Gloucester Linkages dig team excited at gravestone find
- Published
Archaeologists working on a £7m traffic project in Gloucester have uncovered an historically significant gravestone.
The headstone was found down a well and is believed to have come from a burial ground of a chapel in Southgate Street.
The team was working on the Linkages project to improve access between the city centre and new Quays complex.
The gravestone inscription records the death of Catherine Jennings in 1838, aged 48. County archaeologists said it was an "exciting" discovery.
The inscription also refers to Catherine's husband, the Reverend Robert Jennings, who was a missionary at Chittoor in the East Indies - now modern day India.
Gloucestershire County Council said research has established that he was born in 1797, served as a minister in Gloucester and was appointed as a missionary by the London Missionary Society in 1827.
He died in Chittoor on 1 June 1831, aged 34, leaving his widow and a child to return to England.
Records show that the couple had a daughter, Harriet Jennings, who lived in The Promenade, Cheltenham.
She was married twice - first to Gloucester lawyer Thomas Avery and then to Edwin Broad, the uncle of the philosopher C.D. Broad.

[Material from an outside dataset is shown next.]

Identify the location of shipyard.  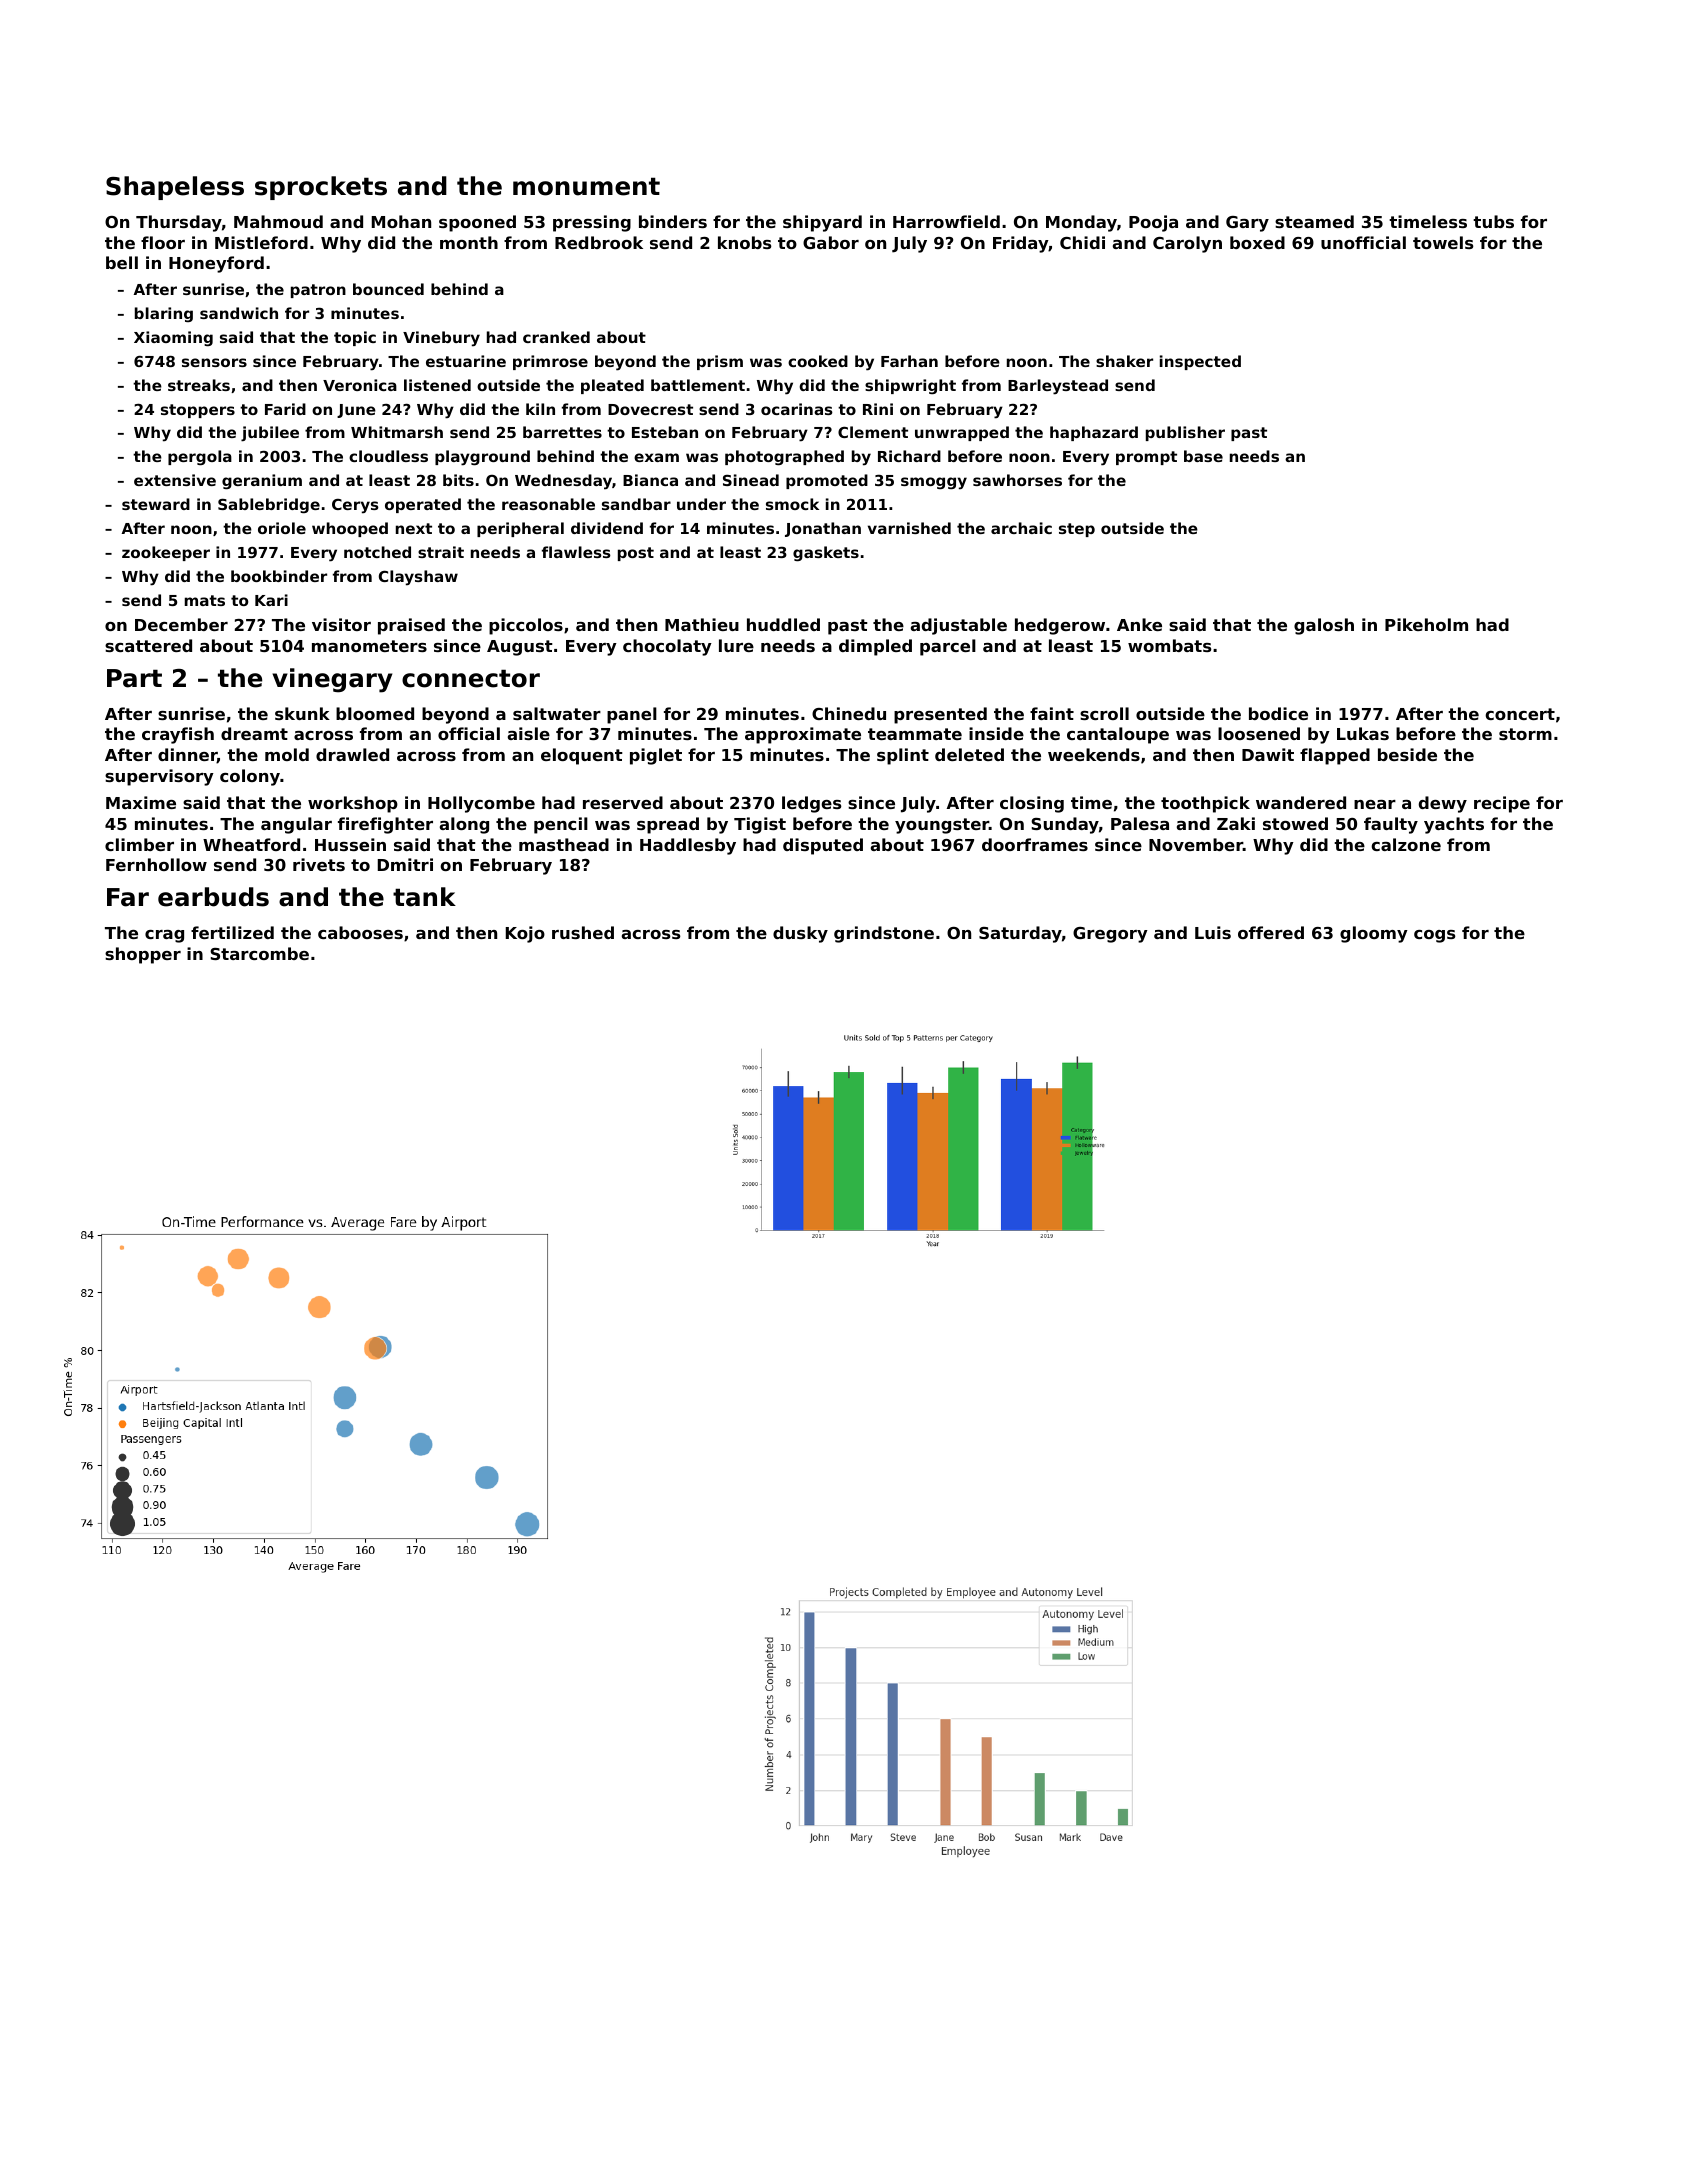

Harriet died at the age of 80 in 1911.
The team believe this may mean her mother's relatives could still be living in the county.
Paul Nichols, senior project officer in the archaeology team, said: "Finds like this really bring the past to life and it's exciting to think that some of Catherine's relatives may still live locally.
"The amazing range of finds we have had so far from the Linkages scheme really emphasise Gloucester's rich heritage and we hope to discover more as we continue to monitor the project."
The find comes just weeks after two medieval skeletons were unearthed by the Linkages workmen at Kimbrose Triangle.